Indeed, direct experience with extreme weather was not likely the sole basis for implicit attitudes toward the candidates at Time 2. It is possible that media attention to both storms was effective, persuading at least some people over time (Dunwoody, 2007). Local politicians’ acknowledgment of climate change after Hurricane Sandy was also well covered by the media, and President Obama’s visit to New Jersey and Governor Christie’s praise of his leadership may also have played a role, given that people can have more intentions to protect the environment when doing so is framed as patriotic (Feygina, Jost, & Goldsmith, 2010). Thus, there may be multiple reasons why responses to our measures differed across time, and future research should determine what they are.

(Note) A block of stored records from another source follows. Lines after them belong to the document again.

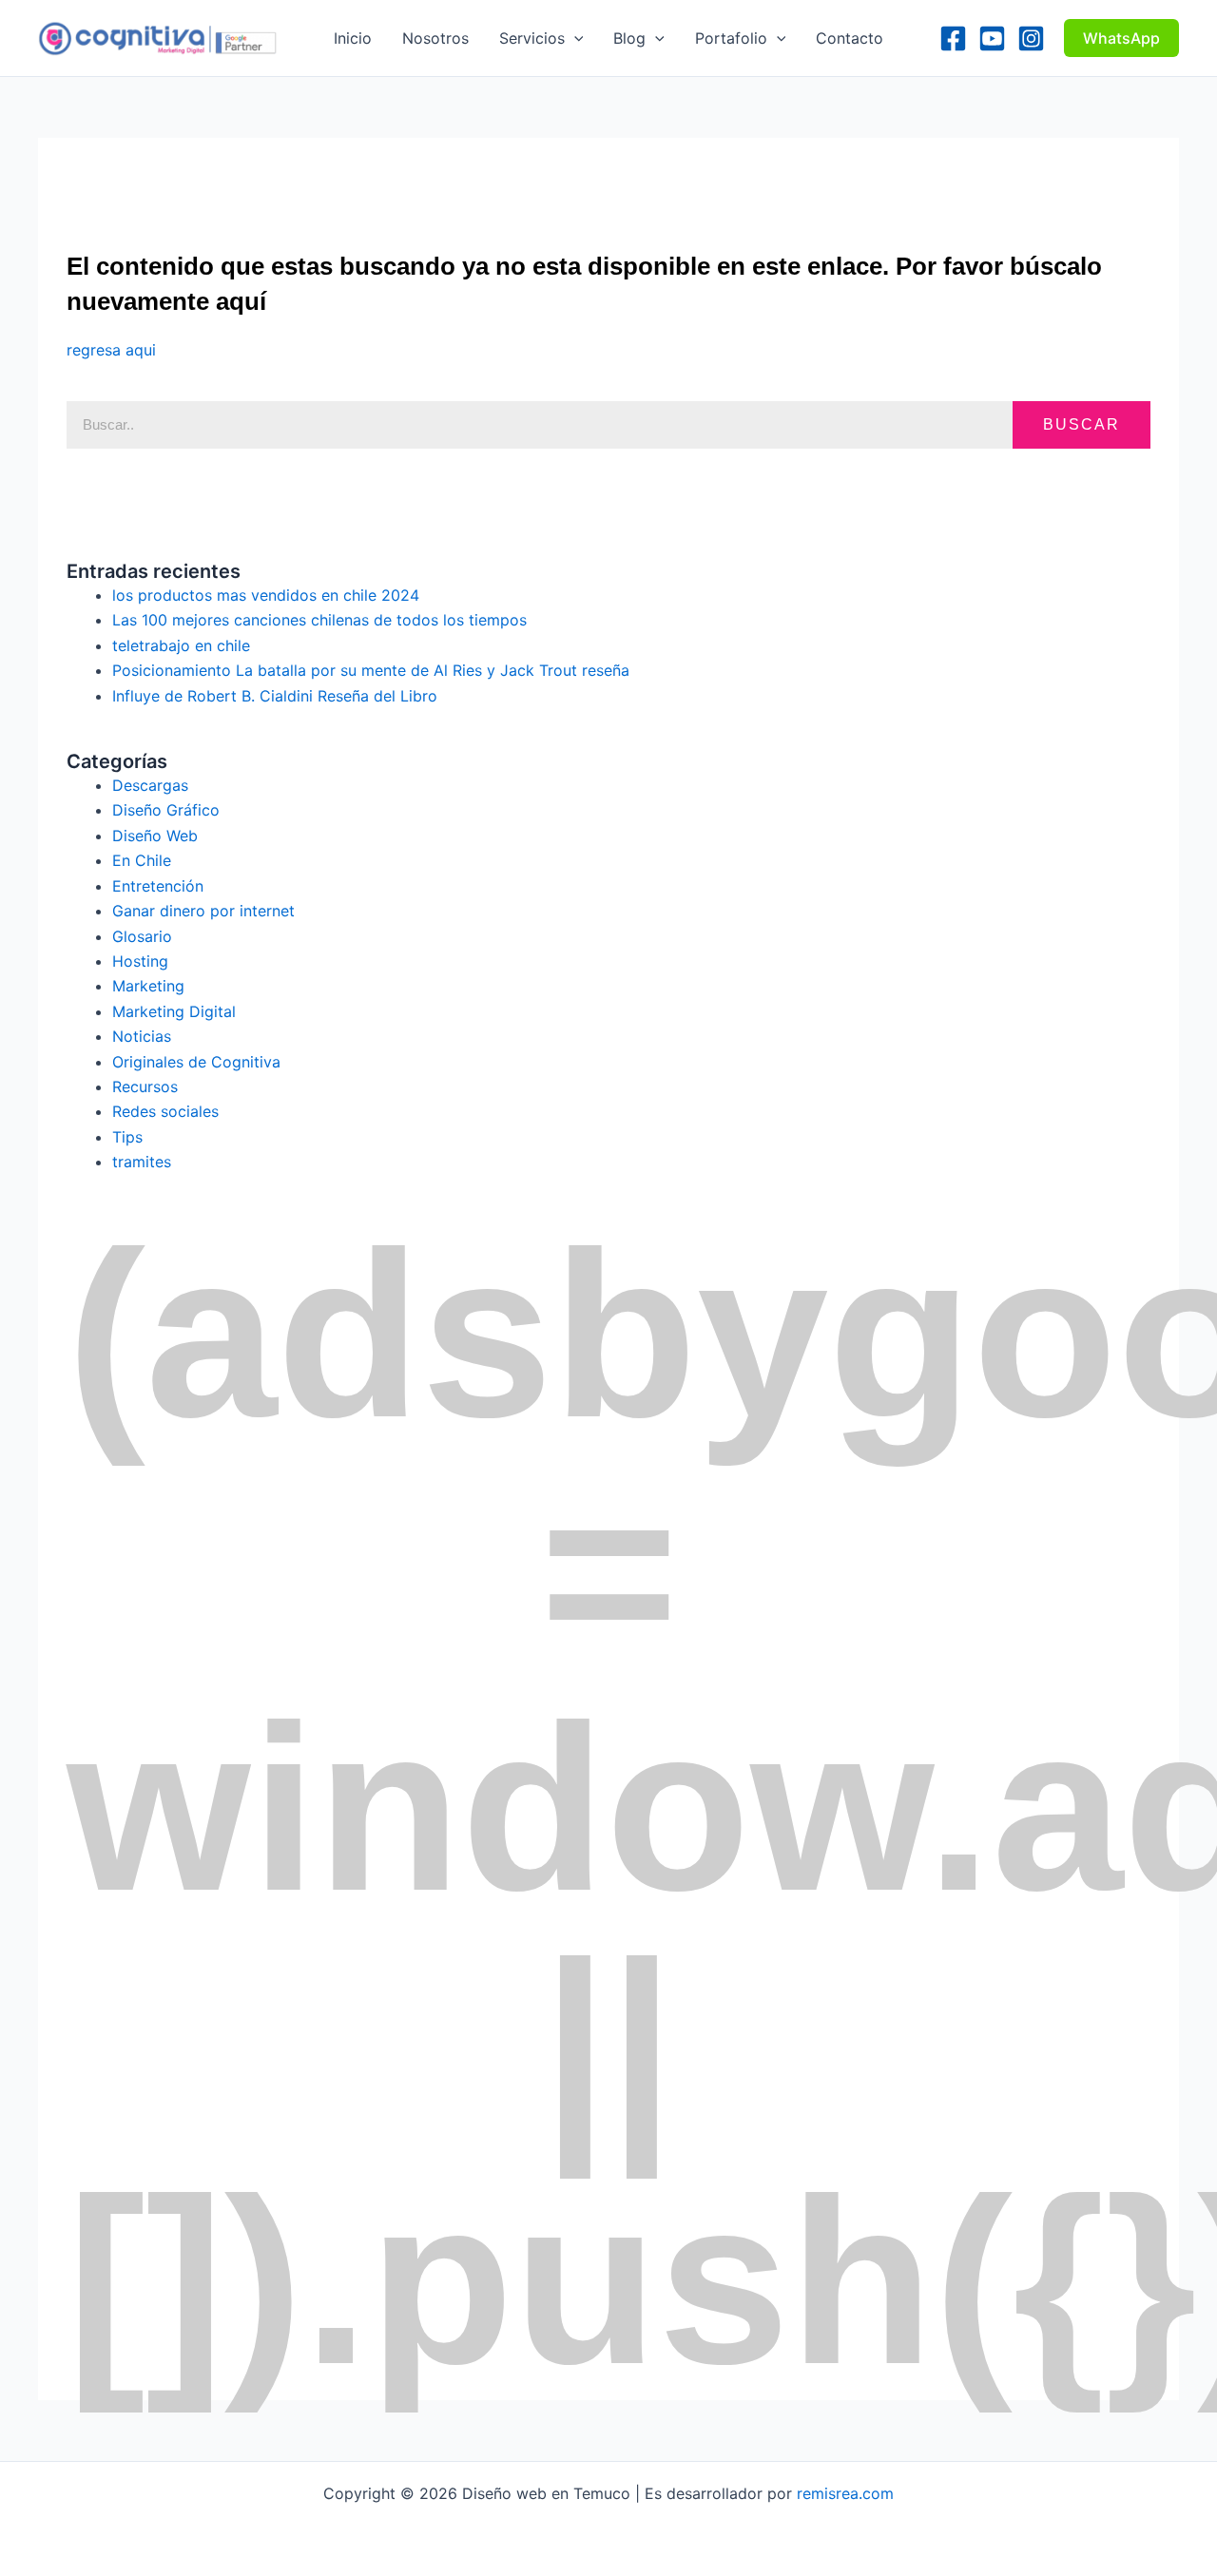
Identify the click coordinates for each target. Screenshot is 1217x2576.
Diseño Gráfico (166, 809)
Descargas (150, 785)
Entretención (157, 885)
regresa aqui (111, 349)
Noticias (141, 1036)
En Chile (141, 860)
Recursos (145, 1086)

Obviously, a longitudinal study would be preferable and is a goal for future research. Moreover, it is unclear whether even extreme weather would influence people who are more conservative in their ideology than undergraduates, who might have been more receptive to a teachable moment (Hamilton & Stampone, 2013; Sunstein, 2007). The fact that the majority of our participants voted for a green politician both before and after the storms suggests that our samples were skewed toward the liberal side of the political spectrum.
Nonetheless, most people’s “exposure to and experience of ‘climate change’ has been almost entirely indirect and virtual” (Swim et al., 2009, p. 34), which can hinder persuasion. Because of public indifference and denial, it is difficult for U.S. leaders to do the essential work of combating the existential threat of climate change (Feygina et al., 2010; McKee & Diethelm, 2010). The present research suggests that people can be convinced of the necessity to support politicians who endorse climate-protective policies provided they have direct experience with the adverse consequences of climate change.
Footnotes
Declaration of Conflicting Interests
The authors declared that they had no conflicts of interest with respect to their authorship or the publication of this article.
Funding
Data collection at Time 1 was partially supported by a grant from the New Jersey Public Utilities Board. Additional research was supported by Grant BCS-1122522 from the National Science Foundation.